The meaning of these white areas on the Times map is not obvious. The map legend says white areas have few or no cases. So a reader would be justified in thinking that the rural West doesn’t have any problems with the coronavirus. And that’s simply not true.

What the white areas actually mean, we think, is that the Times is choosing to display no data about these sparsely populated areas. The fine print on the map says they have blocked “parts of a county” where the population density falls below 10 people per square mile. (You can find this methodological information in a link below the Times map, “About this data.”)

If you live in one of these lightly populated areas, you literally do not count in the New York Times map. Your county-wide infection rate shows as a dot of red where the population density is higher. The rest of the county is white. At the national level, these bits of red are lost in a sea of white. And valuable information about the risk of contracting the coronavirus is lost with it.

It’s an odd way to display county-level data. They are trying to show two things at once — infections and population density. And they are showing a uniform rate of infection for some counties while breaking other counties into subdivisions and showing two different rates. The truth is, the Times doesn’t know how many Covid-19 cases are occurring in those white-shaded areas. It could be none; it could be 100% of the people who live there. All the Times knows is that not many people live there. So they don’t count.

In some cases, white-shaded areas may have no residents. But that’s not generally the case. My home, Anderson County, Tennessee, has a white-shaded area on the Times map.

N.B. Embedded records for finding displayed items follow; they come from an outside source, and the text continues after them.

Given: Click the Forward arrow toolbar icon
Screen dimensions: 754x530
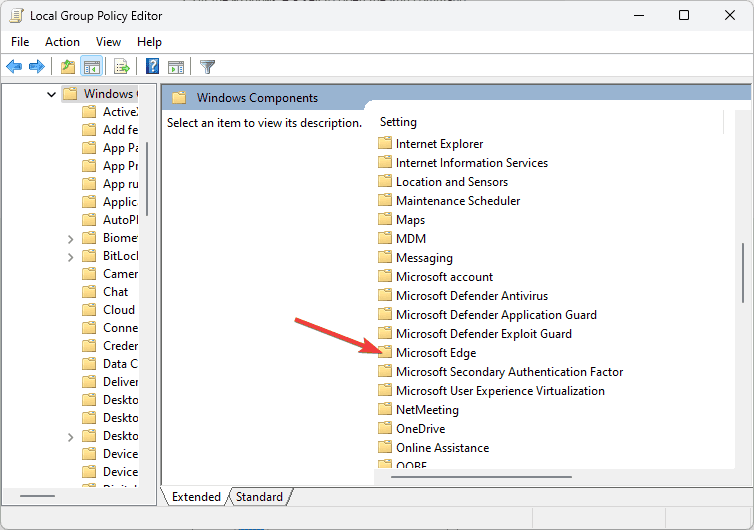Looking at the screenshot, I should [36, 67].
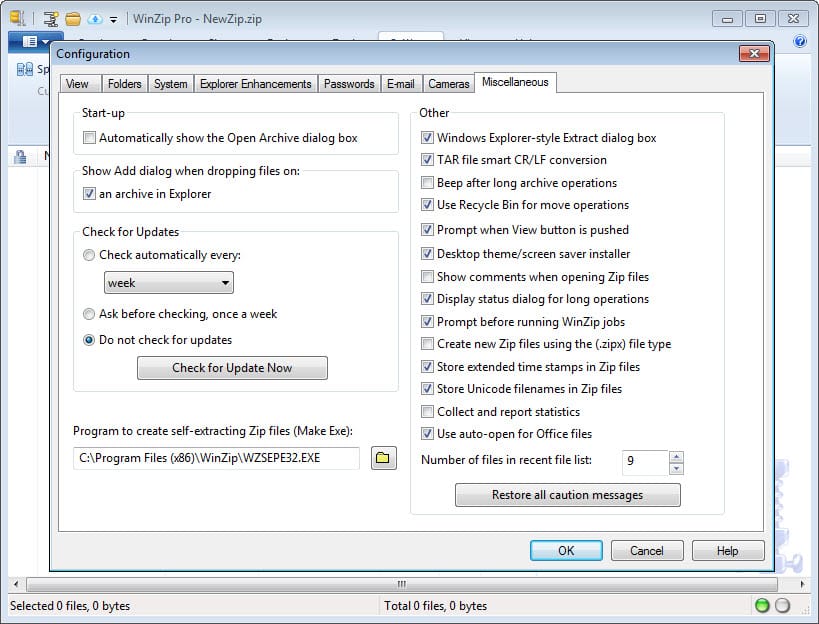Switch to the Passwords tab
Screen dimensions: 819x624
point(349,83)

While there aren’t a lot of folks in that part of the county, it’s not empty. When I ride my motorcycle out there, folks wave as I go by. Their kids are zoned for the same high school my kids attended. I don’t know whether any of those folks have Covid-19, and the New York Times doesn’t either.

In my county, the Times’ approach doesn’t grossly misrepresent infection data. Most of my county is red. When you pull back to the national level, you get more or less an accurate picture of how East Tennessee is doing with Covid-19 (not so good, by the way). But out west, where the population centers can be tiny compared to the rest of the county, the “white-zone method” gives a false impression that the West is doing a great job containing Covid-19.

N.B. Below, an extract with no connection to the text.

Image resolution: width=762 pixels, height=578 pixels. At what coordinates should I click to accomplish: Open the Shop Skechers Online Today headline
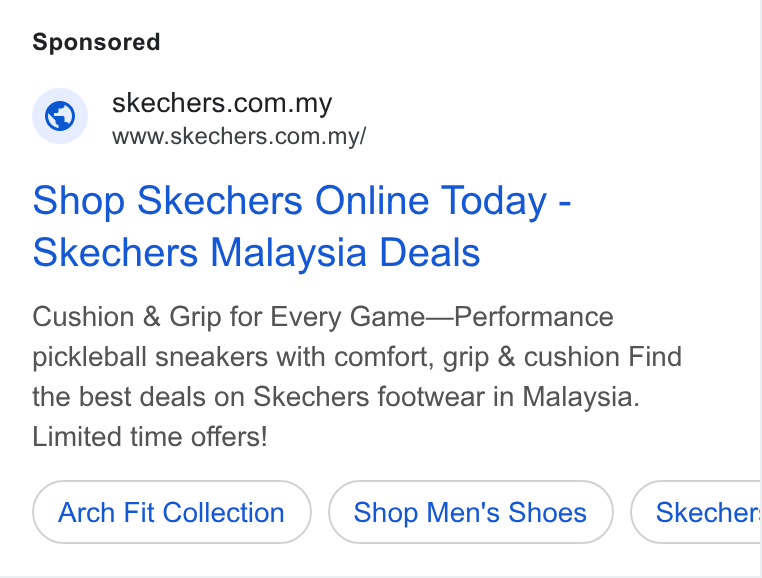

No map is perfect. Each has flaws and can skew the story in unintended ways. But in an apparent effort to correct an overrepresentation of lightly populated rural areas, the Times has gone too far. The perception that large swaths of rural America are somehow beyond the reach of the virus is dangerous. That’s the kind of idea that makes people think they don’t need to worry about protecting themselves and their neighbors from the virus.

The Times knows Covid-19 is a problem in rural America. They’ve done some excellent reporting on the virus in rural areas. And the news staff knows about all the different ways that numbers can tell the story of the pandemic. The Times has provided an invaluable national service by collecting and distributing its Covid-19 data to readers and researchers. 

That’s why it’s all the more important that they correct the misrepresentation that the American West has nothing to worry about. There’s plenty to worry about, and then some.

Tim Marema is editor of the Daily Yonder.